Cholesteatoma & its Treatment
A cholesteatoma is an abnormal, noncancerous skin growth that can develop in the middle ear, the cavity behind the eardrum where we find the three small bones that form the ossicular chain. It is most commonly caused by repeated middle ear infections but can also result from a birth defect.
Why does a cholesteatoma develop?
We all have skin inside our ear canal. It is meant to be there and is a normal part of our ear. But with a cholesteatoma the skin right next to the eardrum, deep in the ear, gets sucked in gradually to where it shouldn't be. This can happen when the eardrum becomes retracted due to poor ventilation from the Eustachian tubes. A retraction pocket can develop and the skin then forms a tiny pearl, or ball, that keeps burrowing its way deeper into the ear over many months. It damages the delicate bones inside the middle ear - the bit that is responsible for hearing. At this point it becomes painful.
If left untreated it will push further and further inside the ear, through the inner ear and possibly even next to the brain.
There are two types of cholesteatoma:
Congenital cholesteatoma: is a problem that in theory happens from birth. For some reason, even though the eardrum is normal, tiny skin cells get sucked into the middle ear, blocking the Eustachian tube. This then causes long-term fluid in the middle ear (which is usually free of fluid) and can cause hearing loss. This becomes apparent between the ages of 6 months to 5 years when the child's hearing doesn't develop properly. This is a very rare condition and the cause isn't fully known.
Acquired cholesteatoma: develops later, usually in adults between 30 and 50 years old. Again, the cause isn't fully known. Sometimes a cholesteatoma in an adult can happen from having a grommet - a tiny tube that is put through the eardrum as a treatment for middle ear problems - as a child
The true occurrence rate of cholesteatoma is not known.
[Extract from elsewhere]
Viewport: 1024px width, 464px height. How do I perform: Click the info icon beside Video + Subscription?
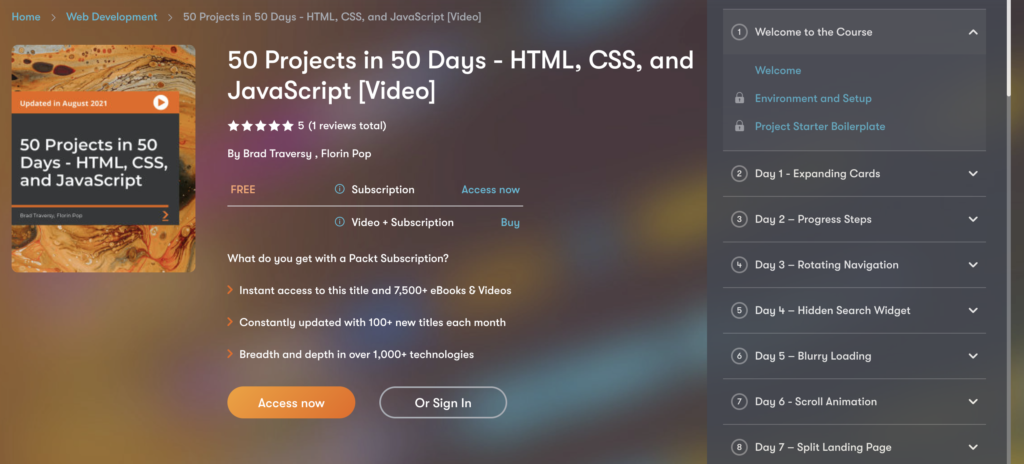[x=340, y=222]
About 1 in 1,000 people with ear problems referred to ENT clinics have cholesteatoma. It has also been suggested that there is about 1 case per 10,000 population. Most cases are of the acquired type.
Symptoms of Cholesteatoma
The symptoms associated with a cholesteatoma typically start out mild. They become more severe as the cyst grows larger and begins to cause problems within your ear.
Initially, the affected ear may drain a foul-smelling fluid. As the cyst grows, it will begin to create a sense of pressure in your ear, which may cause some discomfort. You might also feel an aching pain and fullness in or behind your ear. Sometimes facial numbness is present.
The pressure of the growing cyst may also cause hearing loss in the affected ear so audiological evaluation is an important step to diagnosis.
Although surgery is rarely urgent, once a cholesteatoma is found, surgical treatment is the only choice. Surgery usually involves a mastoidectomy to remove the disease from the bone, and tympanoplasty to repair the eardrum. The exact type of operation is determined by the stage of the disease at the time of surgery
Mastoidectomy: When an infection or cholesteatoma has grown into the mastoid (the bone behind your ear), we will open the bone to remove the disease. Sometimes this requires removing all the bony walls within your ear to create an open cavity. This process is called an "open cavity," "canal wall down," or a "radical mastoidectomy." Sometimes the bony partitions can be preserved, resulting in a canal wall up”, or “closed cavity” mastoidectomy.
Tympanoplasty: This refers to repair of the eardrum and hearing mechanism. The eardrum is repaired with a graft of cartilage or fascia (the lining of the muscle behind your ear). Usually this type of repair is successful in closing holes in the eardrum permanently. If the small bones involved in hearing are damaged, we will try to repair them with natural bone or cartilage, or synthetic prostheses made of bone mineral. We use natural bone whenever possible.
Cholesteatoma surgery, which is delicate surgery performed under a microscope, usually takes 2 to 3 hours, and patients may go home the same day. It is very important to remove the disease completely, or it may grow back. The rate of re-growth is higher in children than adults. Because of the aggressive nature of cholesteatoma, we ask patients come in regularly for careful follow-up. Sometimes a second operation will be necessary.